While the regime continues to suppress fundamental civil and political rights, nascent freedom of mobility has improved markedly thanks to North Korea’s fledgling marketization. With the exception of the DMZ and smaller urban settlements near the Sino-North Korean border, nuclear facilities, and prison camps, etc., most residents can now move freely without significant impediment, provided they have the money to do so. Likewise, the spread of mobile telecommunication services means that open information transfer is now gathering momentum.

The North Korean authorities have largely embraced the ability of the markets to provide for the people, but the report details how the authorities have effectively sought to bring the markets under their control, allowing some degree of growth but also suppressing activities to a certain point. There are also new details regarding how the authorities are managing the legality of these new enterprises, sometimes regulating what once was illegal, but also tacitly allowing other technically illegal activities. The donju (newly affluent middle class) and others with government connections have become deeply involved in real estate transactions and other financial activities tangentially tethered to the General Market trading economy, leading to widening income inequality. A new poorer class has emerged alongside the new monied class of donju and we postulate that this trend will continue to grow. Homelessness is now primarily a manifestation of failed business ventures rather than due to government mismanagement.

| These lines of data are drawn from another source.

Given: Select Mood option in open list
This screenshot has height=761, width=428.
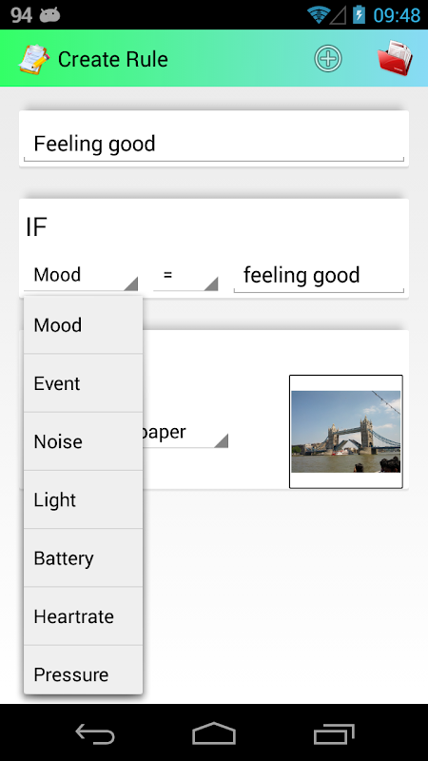Looking at the screenshot, I should (x=83, y=324).
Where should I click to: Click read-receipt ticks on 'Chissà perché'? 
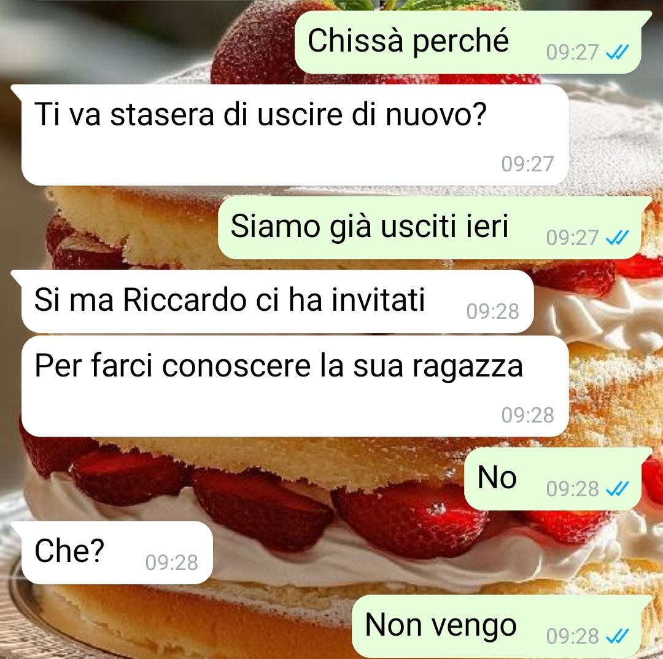(x=618, y=52)
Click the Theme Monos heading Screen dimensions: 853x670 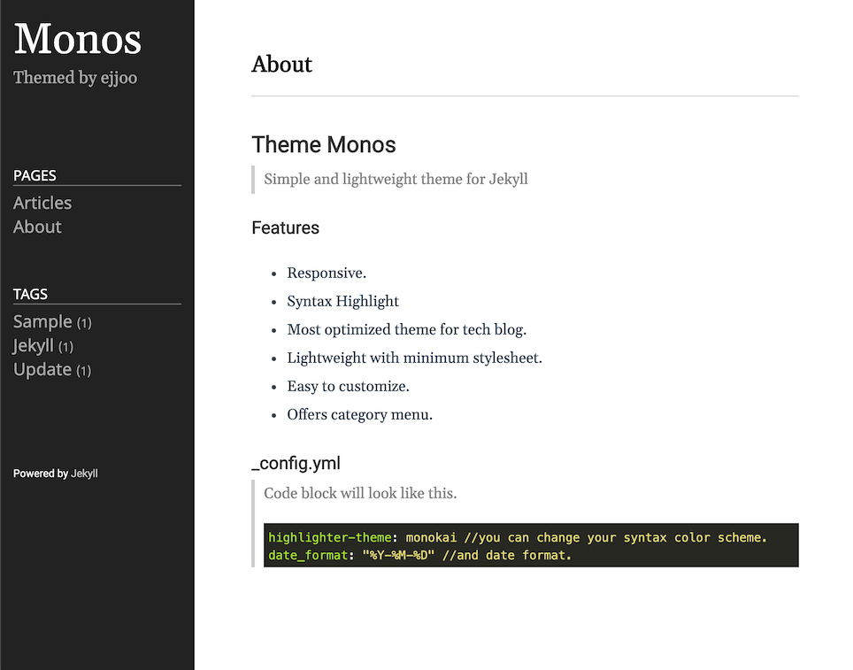point(323,144)
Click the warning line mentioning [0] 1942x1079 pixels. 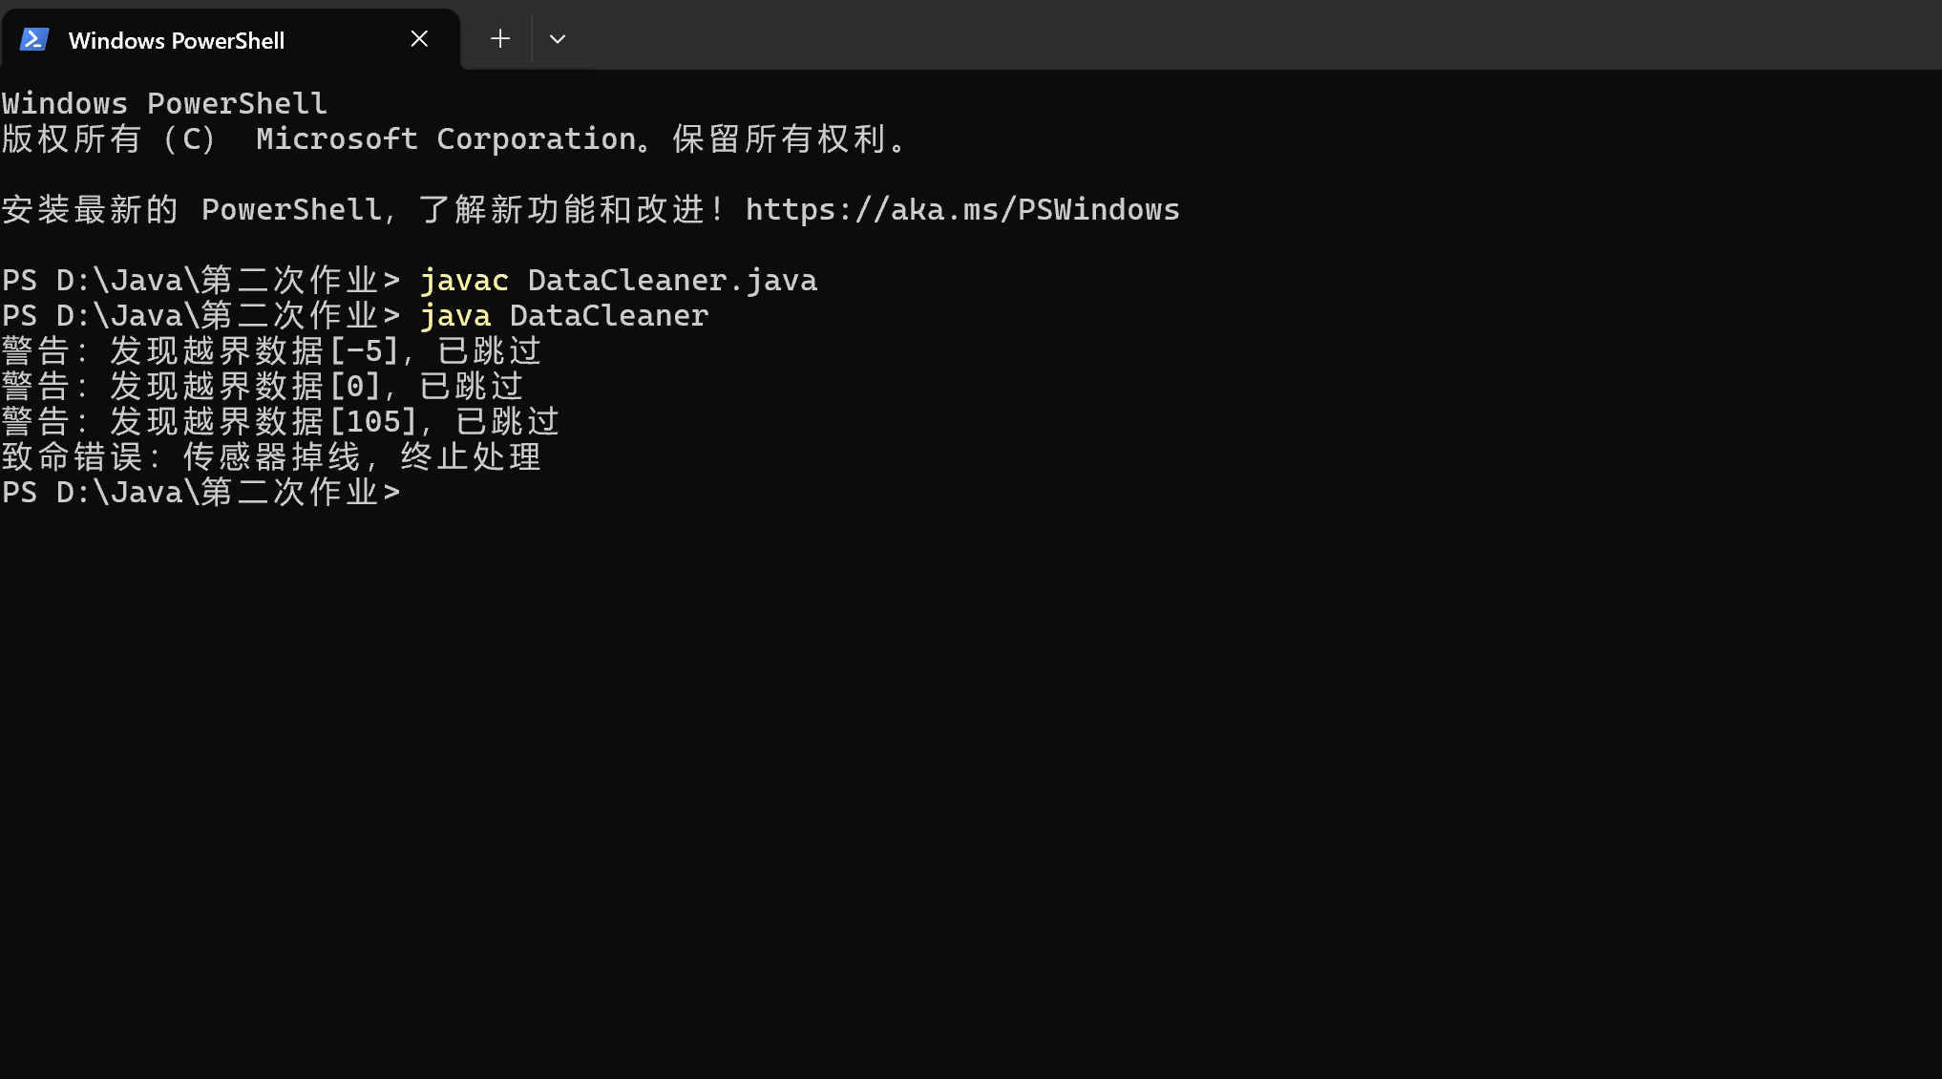pyautogui.click(x=263, y=387)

Policy options to deal with the North Korean nuclear program and how to influence China vis-a-vis North Korea have been debated at length, but little if any time has been devoted to debating policy options that pursue change via the power of the markets. Targeting the market economy in North Korea as a key path towards improved quality of life for its citizens may represent the most realistic strategy for tangible progress, and this report provides a new wealth of information on the intricate nature of the North’s growing economic complexity.

We hope that this report will contribute toward a better understanding of North Korea, where starvation is no longer a persistent threat due to an improving market economy, and where the people are seeing greater influence over the future of their country’s economic system. It is time to view North Korea through a lens of relative economic stability, where Kim Jong Un is likely to push ahead with marketization as a platform to retain control. However, there are myriad risks bubbling beneath the surface, as socioeconomic stratification grows more severe and North Korea’s dependence on China continues to introduce foreign influences that could threaten the stability of the Kim Jong Un regime. Taken together, it is clear that strategies must be adjusted to engage with the North Korean people and foment change from within.